Jakarta, 11 Januari 2023
Tim Penyelesaian Non-Yudisial Pelanggaran HAM Berat Masa Lalu (PPHAM) bentukan Presiden Jokowi di bawah Menkopolhukam, Mahfud MD pada Agustus 2022 berbasis Keppres No. 17/2022, mengumumkan laporannya dan dibungkus pidato Presiden Jokowi. Ada 2 kata kunci dalam pidato Jokowi: mengakui dan menyesali terjadinya 12 peristiwa pelanggaran HAM berat di masa lalu.
Sejak awal, PBHI mencatat perangai buruk dan tipu-tipu Presiden Jokowi dan siapapun mantan aktivis yang jadi otak di belakang pembentukan Keppres No. 17/2022 karena beberapa indikator. Pertama, tidak transparan dan tidak melibatkan korban secara umum. Kedua, tidak punya dasar hukum dan tidak berbasis mekanisme UU No. 39/1999 tentang HAM dan KomnasHAM karena mekanisme “non-yudisial” tidak dikenal dalam konsep HAM. Ketiga, tidak jelas konsep dan metodenya, bahkan tujuannya bertentangan dengan keadilan bagi korban. Merujuk pada substansinya, justru sebatas nuansa “kerohiman” melalui santunan fasilitas berbasis anggaran saja.

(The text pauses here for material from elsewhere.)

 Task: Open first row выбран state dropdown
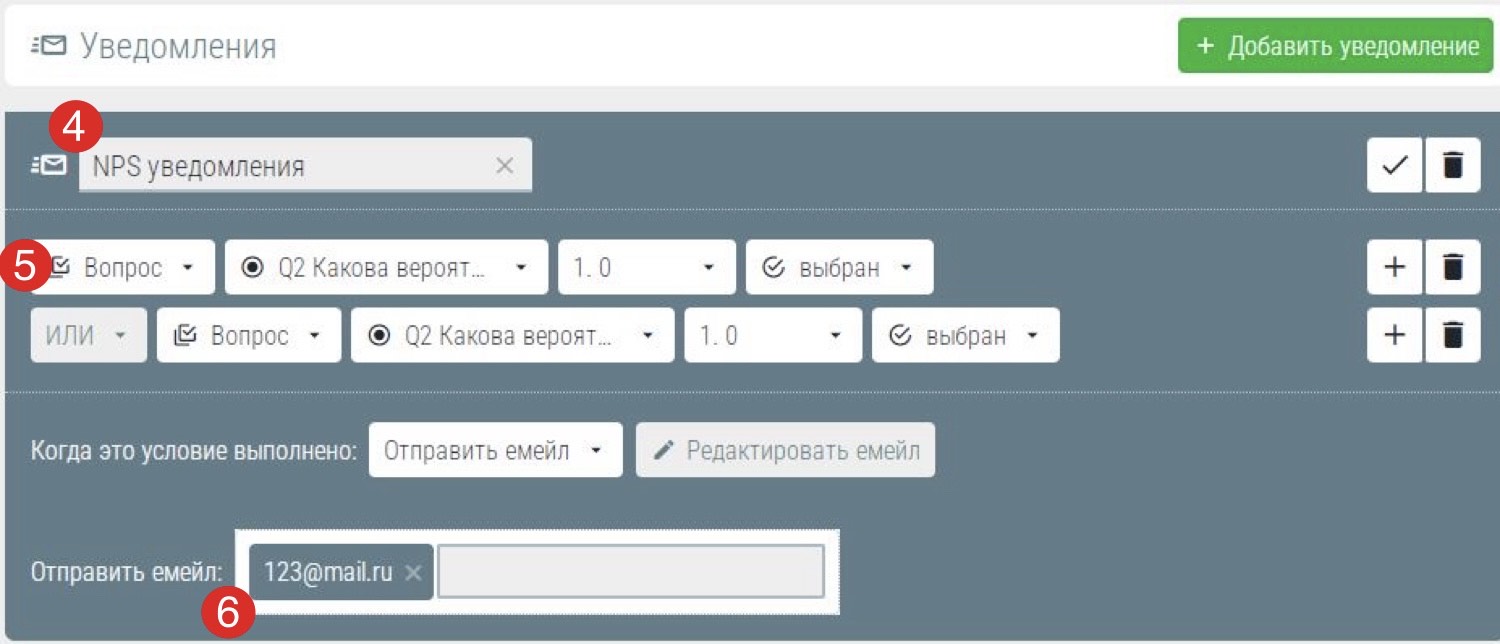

Keadilan bagi korban hanya bisa terpenuhi jika ada pengungkapan kebenaran, ajudikasi terhadap pelaku, reformasi institusional dan pemenuhan hak-hak korban. Hal ini dapat terjawab secara sederhana dengan pertanyaan apa peristiwa yang terjadi, siapa pelakunya, dari institusi apa, kapan akan diadili, kapan akan direformasi. Pernyataan Presiden Jokowi yang sebatas mengakui dan menyesali tidaklah menjawab apapun. Yang artinya, Presiden Jokowi justru menjadi bagian dari pelanggengan pelanggaran HAM berat yang secara otomatis akan menyebabkan pengulangan peristiwa dan impunitas terhadap pelaku. Presiden Jokowi menjadi bagian dari pelaku pelanggaran HAM berat masa lalu dengan tindakan berupa ommission akibat berkuasa namun membiarkan. Bahwa Mahfud MD menyatakan tetap ada proses yudisial di pengadilan HAM juga tidak dapat dipercaya, karena pengadilan HAM berat untuk tragedi Paniai jelas jadi tolok ukurnya: peradilan fiktif untuk cuci dosa pelaku dan institusi.

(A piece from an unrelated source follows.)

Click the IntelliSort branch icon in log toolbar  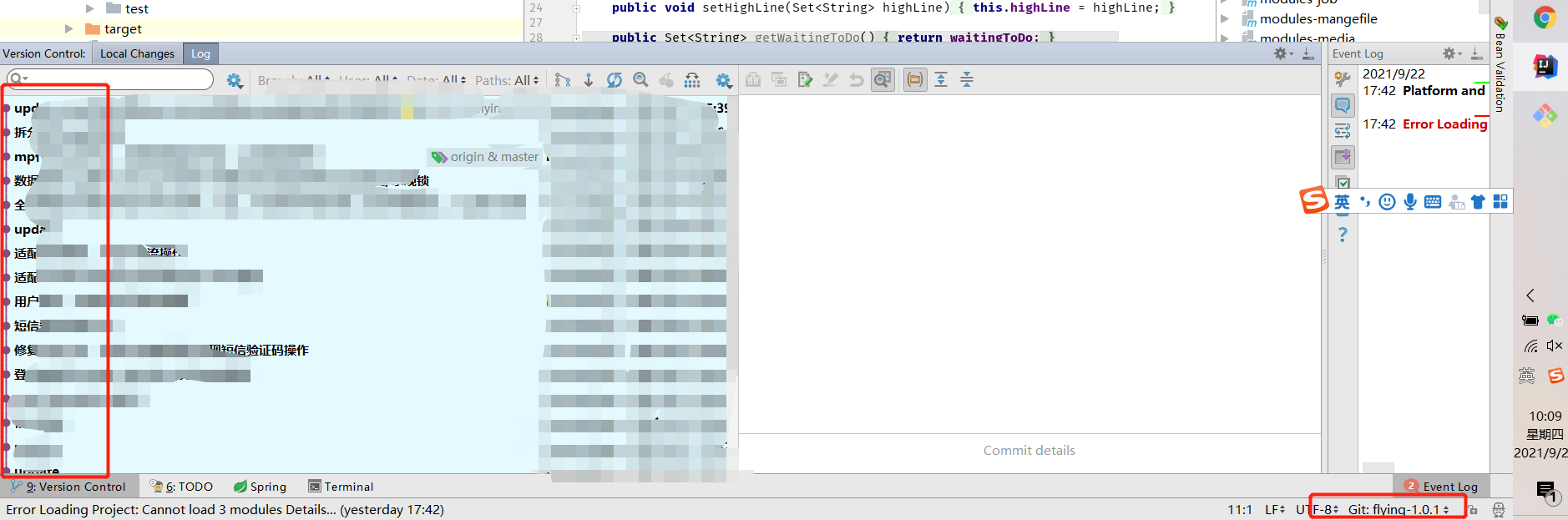point(563,80)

Resultante dari Keppres No. 17/2022 dan Tim PPHAM serta pidato Presiden Jokowi jelas memiliki tujuan lain, bukan untuk kepentingan korban secara utuh. “Bunga-bunga” jelas hanyalah kebohongan belaka dan bersifat gimmick. Lantaran Presiden Jokowi dalam kondisi kritis akibat Perppu Cipta Kerja yang mengkhianati Pancasila dan UUD 45, serta melanggar hak asasi manusia.

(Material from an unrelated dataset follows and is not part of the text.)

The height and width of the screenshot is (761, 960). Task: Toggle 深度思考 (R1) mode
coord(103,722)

PBHI menolak dengan tegas Keppres No. 17/2022 dan Tim PPHAM serta pidato Presiden Jokowi, dan tetap meminta pertanggungjawaban negara secara holistik demi keadilan bagi korban. Presiden Jokowi harus segera mencabut No. 17/2022 dan membubarkan Tim PPHAM, kembali pada investigasi pelanggaran HAM berat melalui KomnasHAM dan memastikan Jaksa Agung segera menuntut pelaku ke hadapan pengadilan HAM.